A cross-compiler is the Rosetta stone (the flux capacitor, if you will) of embedded development. Until this tool has been built, the kernel can't be built - nor can the root file system's programs be built. This article goes over how to create a toolchain for an ARM board and then build the kernel and root file system. Because the Linux kernel has matured, the sources in the main projects don't need the level of patches they once did in order to support common embedded targets The hunting and gathering step snares many who build distributions from scratch, because there is no canonical place where you can locate the patches for a certain revision of the tools used in the build. Building the toolchain is still one of the more complex bits of the process, and a reasonable tool is available that just builds a toolchain: crosstool-NG. After you build a toolchain from scratch, the article has you create one with crosstool-NG to compare the two processes.

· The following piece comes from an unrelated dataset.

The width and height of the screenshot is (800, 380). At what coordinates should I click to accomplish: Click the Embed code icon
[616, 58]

If possible, the best approach is to use crosstool-NG or one of the distribution builders to create a toolchain. Because a toolchain involves so many software packages, getting a set that works together is a great value that these projects provide. Another slightly confusing part of the process is that the kernel sources are used in the build process. One step in building the cross-compiler is to build the corresponding C Standard Library. In order for the C Standard Library to build, it needs to know some information about the target machine, which is kept in the kernel. For the uninitiated, this seems to be a circular dependency; but the parts of the kernel that are used don't need to be cross-compiled. When you have the cross-compiler in hand, you create the root file system with the BusyBox project. Linux requires a root file system and refuses to boot if one can't be found. A root file system can be one file: the application program for the device. Most embedded Linux systems use additional libraries and utilities. The root file system in this article is linked with the GNU C Library at runtime, so these files must be on the target as well. BusyBox is a program that provides limited-functionality implementations of most command-line tools found on a Linux system.

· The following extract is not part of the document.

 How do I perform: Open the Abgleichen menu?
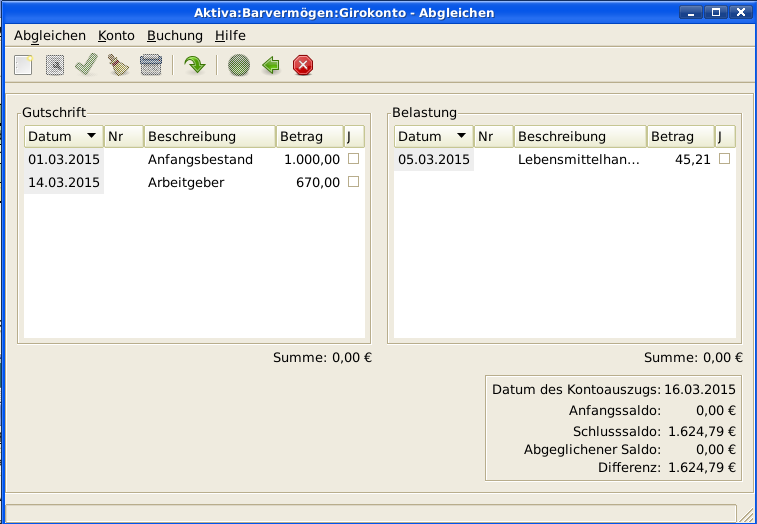click(50, 35)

Although a root file system doesn't need to contain all these tools, having them available when the system boots is a convenience. When you understand what tools are necessary (frequently, it's a very small set), you can remove the rest to economize on space and make the system more secure. How does a small root file system make a system more secure? The fewer programs, the smaller number of possible exploits. A root file system containing just the functionality necessary to execute the application on the target doesn't present an attacker with any more opportunities than absolutely necessary. A small number of programs also reduces the maintenance required to keep current with changes happening in the open source community. The kernel is the last component in this process. The kernel is a self-contained system that doesn't have runtime dependencies. Being a very mature project, the cross-build of the kernel works very well. The kernel build process is by far the easiest process in this article.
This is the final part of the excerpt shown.